Alerts and dashboards are already preconfigured, so you can use them out of the box for most needs. All you need to do is set up the contact points (Alerts > Contact Points) to forward those alerts to some place you will see them, like a slack channel or work email.
Installing Loki
For the loki installation, we will choose a middle ground in terms of complexity: Storage will be durable through a deployed minio S3 instance, but the underlying volumes still need to be highly available, as the S3 storage is not redundant. When deploying Loki, you can do so in one of three modes:
SingleBinary: Deploys Loki as a single binary instance, without any clustering or HA capabilities. This is fine for smaller clusters of up to ~10GB of logs per day
SimpleScalable: A balanced mode, deploying Loki as a small highly available cluster together with an S3 storage provider. Suitable for most users, up to ~1TB of logs per day
Distributed: Deploys Loki as a set of highly-available microservices. The most durable options, scaling to several TB of logs per day, but also requires a large amount of resources to run.
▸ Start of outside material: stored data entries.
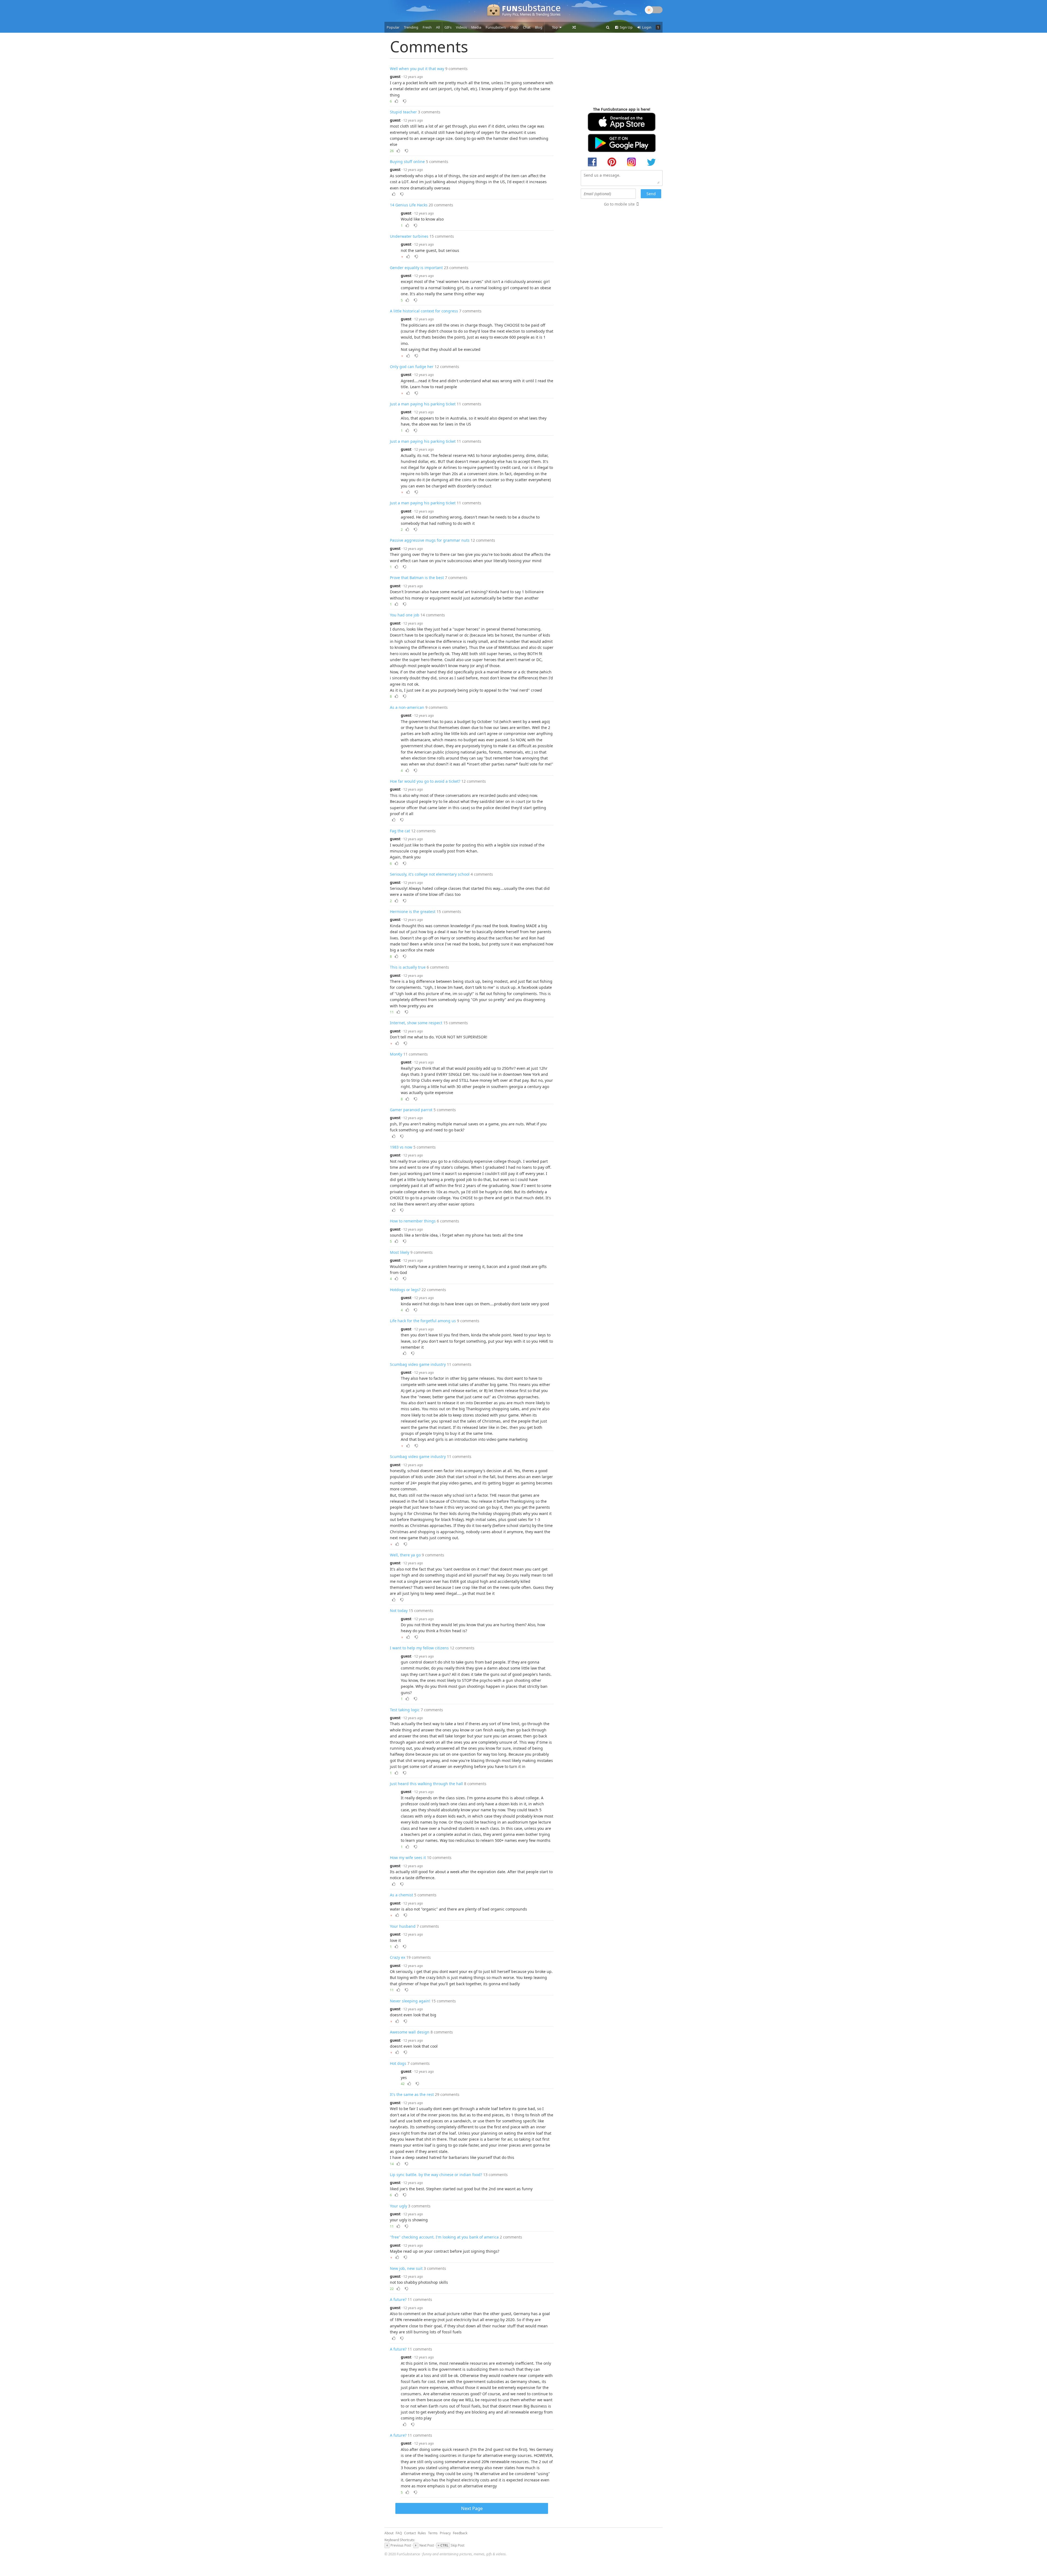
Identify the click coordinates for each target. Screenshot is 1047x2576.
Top (555, 27)
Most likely (399, 1252)
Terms (433, 2533)
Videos (461, 27)
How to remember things (413, 1221)
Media (476, 27)
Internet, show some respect (416, 1022)
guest (395, 76)
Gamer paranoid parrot (411, 1109)
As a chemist (401, 1894)
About (388, 2533)
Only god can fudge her (412, 366)
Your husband (403, 1926)
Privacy (445, 2533)
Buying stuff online (407, 161)
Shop (514, 27)
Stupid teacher (403, 112)
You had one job (404, 614)
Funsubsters (496, 27)
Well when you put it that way (417, 68)
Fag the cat (400, 830)
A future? (398, 2299)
For our sample, we are using SimpleScalable to strike a balance between availability and cost that works for most users. The default helm chart for loki is almost exactly what is needed for this mode, only minio storage needs to be configured:
loki.yaml
loki:
schemaConfig:
configs:
- from: 2024-04-01
store: tsdb
object_store: s3
schema: v13
index:
prefix: loki_index_
period: 24h
ingester:
chunk_encoding: snappy
tracing:
enabled: true
querier:
# Default is 4, if you have enough memory and CPU you can increase, reduce if OOMing
max_concurrent: 4
deploymentMode: SimpleScalable
# Enable minio for storage
minio:
enabled: true
rootUser: enterprise-logs
rootPassword: supersecret
Make sure to change the rootUser and rootPassword variables to something more secure, then install it:
helm install loki -n monitoring --values loki.yaml grafana/loki
Once all pods are running, the loki instance is ready to receive logs.
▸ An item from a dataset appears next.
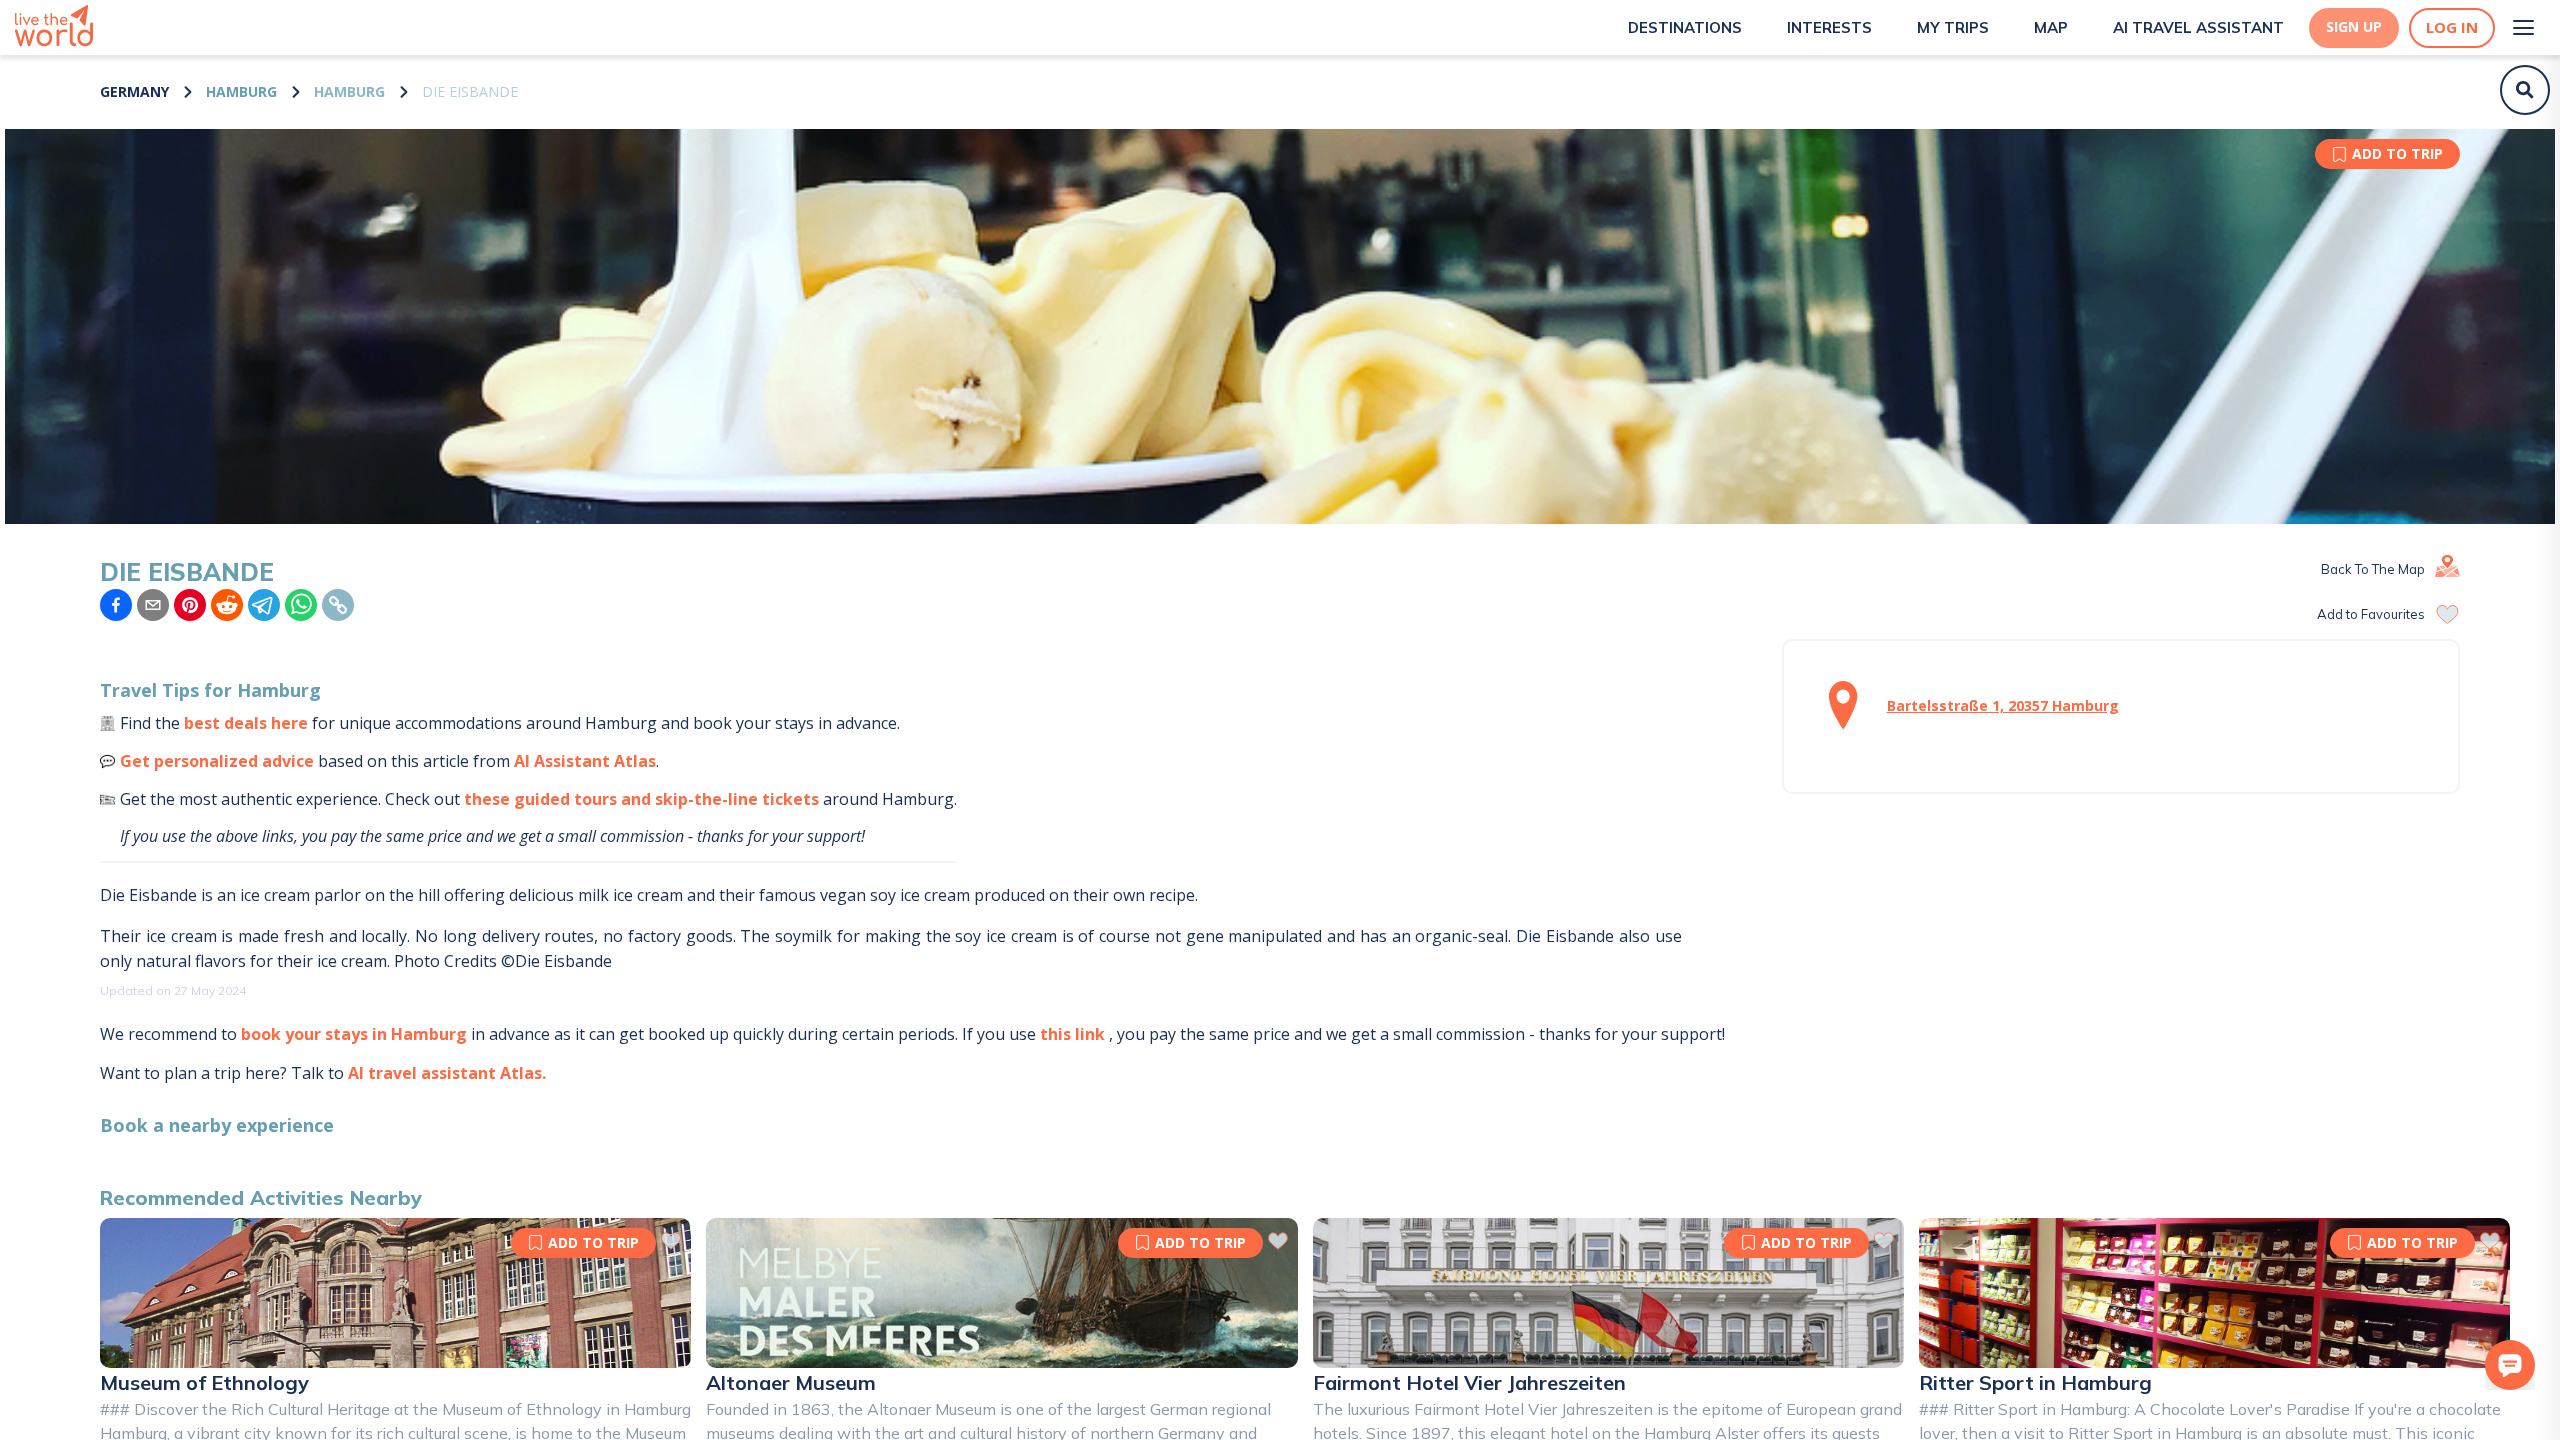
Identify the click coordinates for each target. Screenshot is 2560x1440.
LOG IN (2452, 27)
Deploying a promtail daemonset
The last missing piece in the stack is promtail, to deliver logs from pods to loki. Since the loki instance is in the monitoring namespace, we have to alter the service url from the default value in the chart:
promtail.yaml
config:
# publish data to loki
clients:
- url: http://loki-gateway.monitoring.svc.cluster.local/loki/api/v1/push
tenant_id: 1
Then the daemonset can be installed:
helm install promtail -n monitoring --values promtail.yaml grafana/promtail
Once all pods are up and running, logs from all pods should be delivered to the loki instance.
All that is left to do now is configure dashboards and alerts for your logs - but since there is no generic way to do this, you will have to do this step manually. Take some time to go over the LogQL and Grafana alerting functionality, to ensure you stay informed about every event that needs your attention.